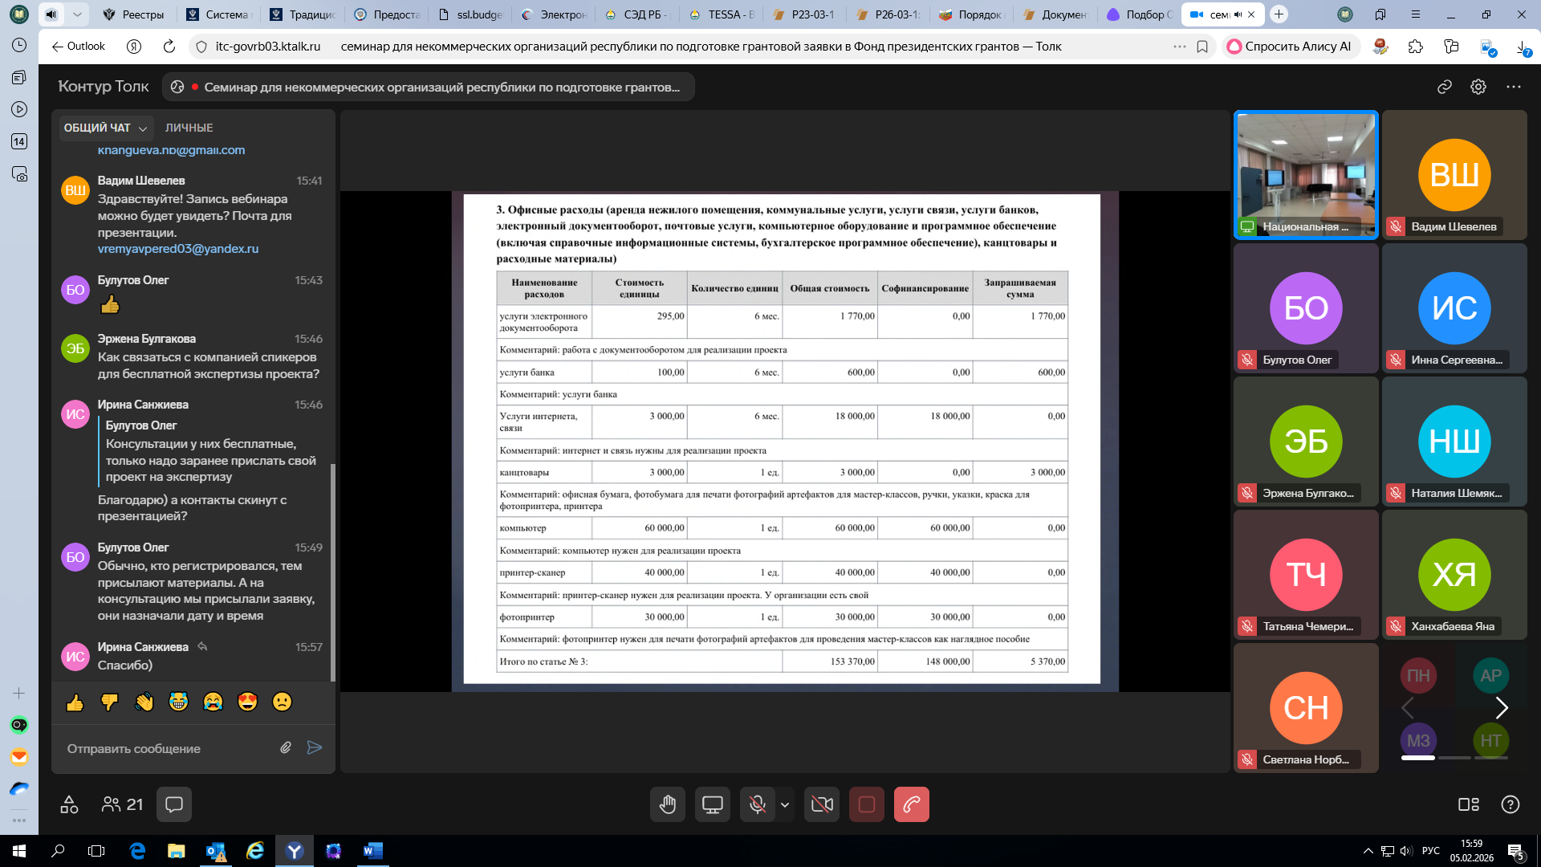The width and height of the screenshot is (1541, 867).
Task: Open vremyavpered03@yandex.ru email link
Action: (x=178, y=249)
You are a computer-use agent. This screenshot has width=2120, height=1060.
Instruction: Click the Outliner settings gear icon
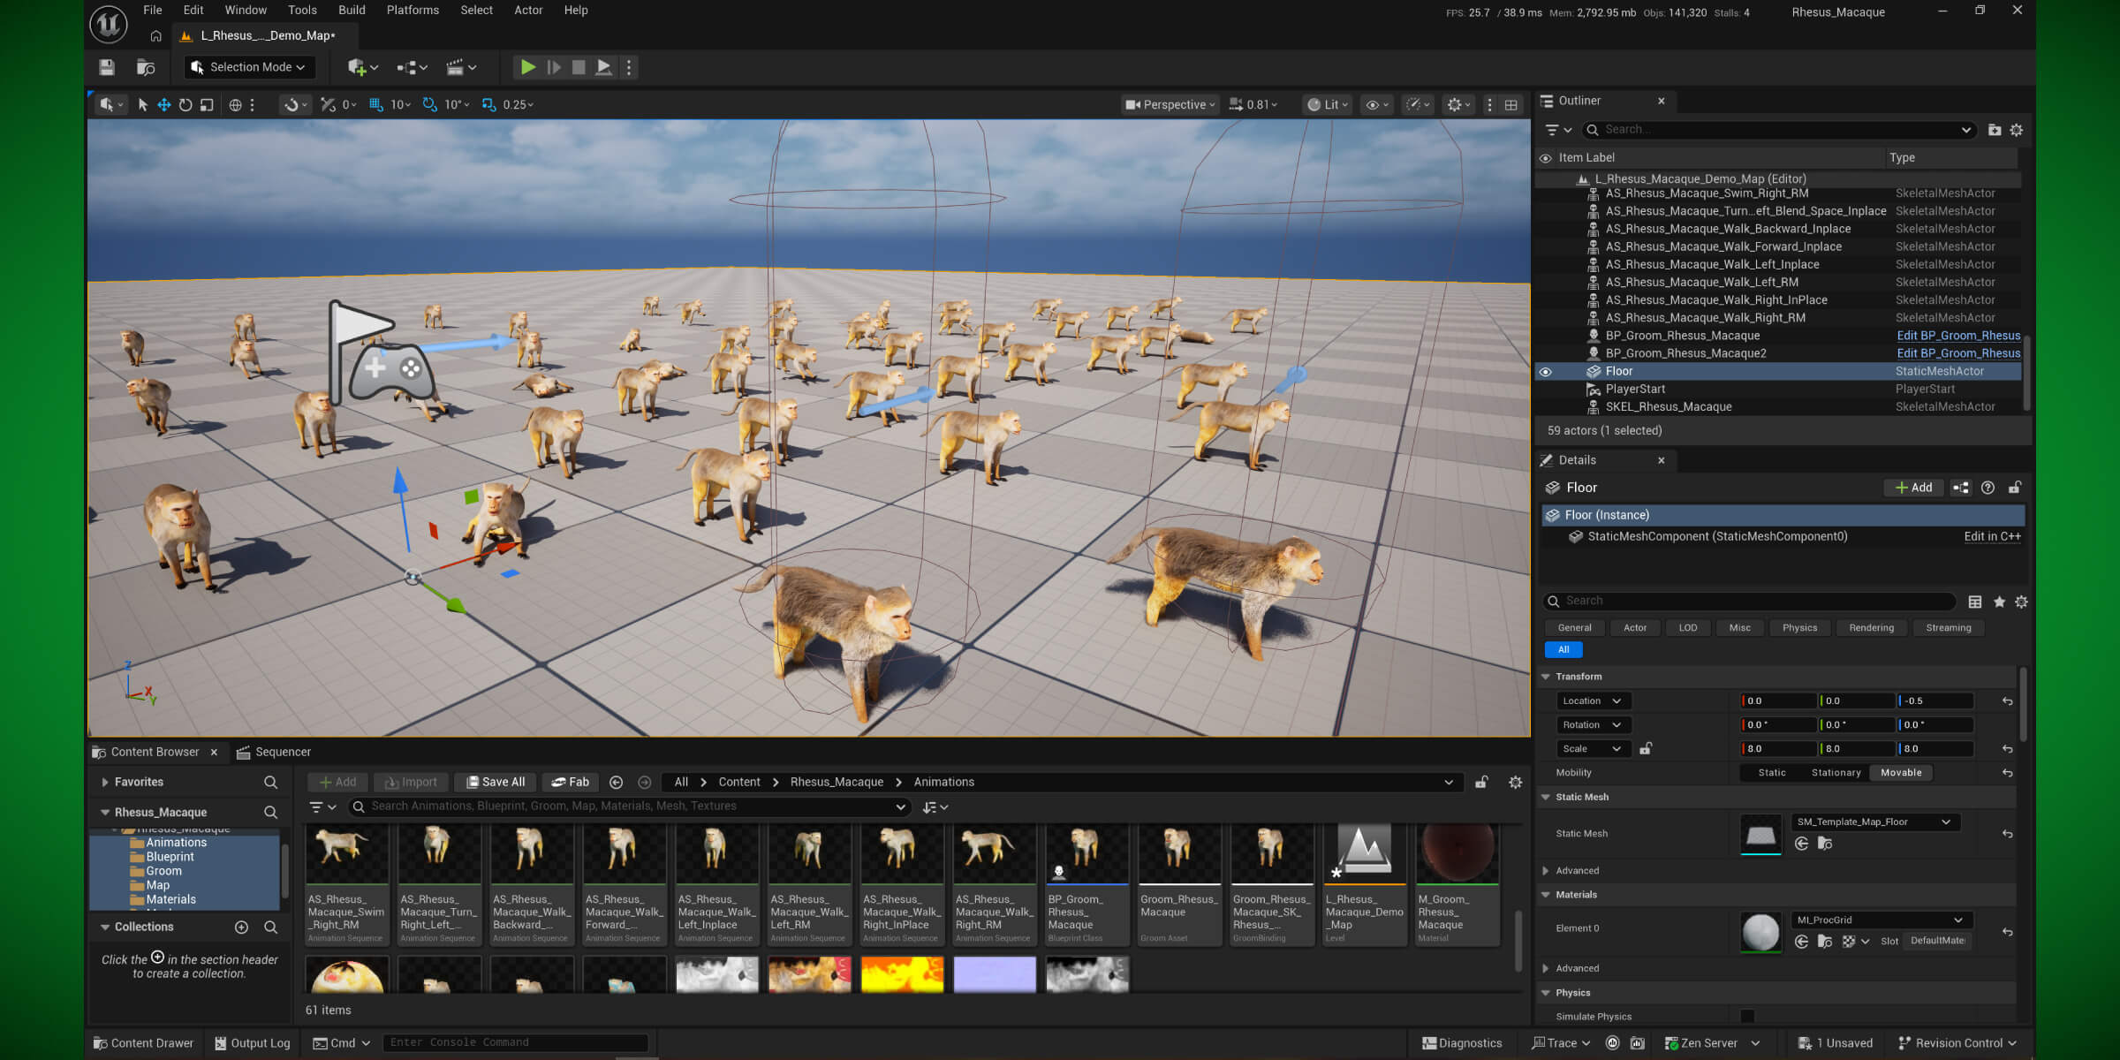click(2017, 130)
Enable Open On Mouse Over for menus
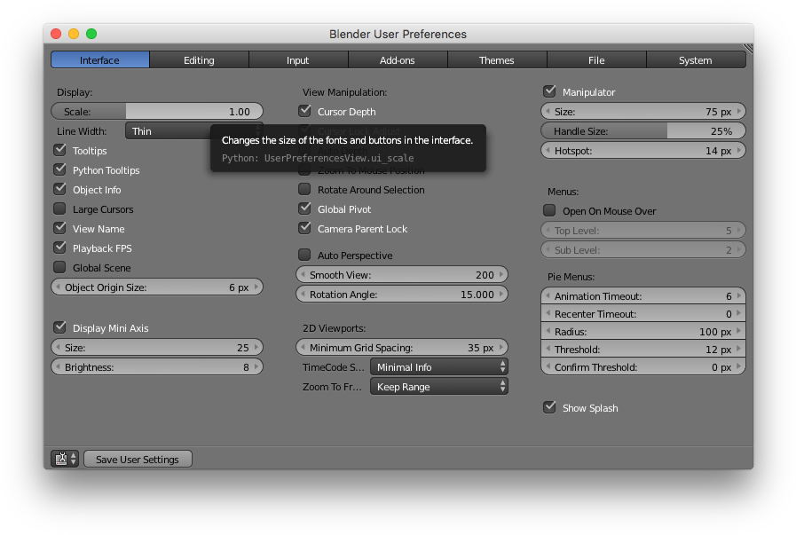This screenshot has height=535, width=796. tap(549, 210)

——————————

> [Challenge]
Render every line of the records above as a Markdown table with the columns Row and Text, numbering the rows in order and skipping blank lines. Leave the pictures out.

> [Written solution]
| Row | Text |
|---|---|
| 1 | The width and height of the screenshot is (1541, 867). |
| 2 | Task: Open vremyavpered03@yandex.ru email link |
| 3 | Action: (x=178, y=249) |
| 4 | You are a computer-use agent. This screenshot has width=2120, height=1060. |
| 5 | Instruction: Click the Outliner settings gear icon |
| 6 | click(2017, 130) |
| 7 | Enable Open On Mouse Over for menus |
| 8 | This screenshot has height=535, width=796. tap(549, 210) |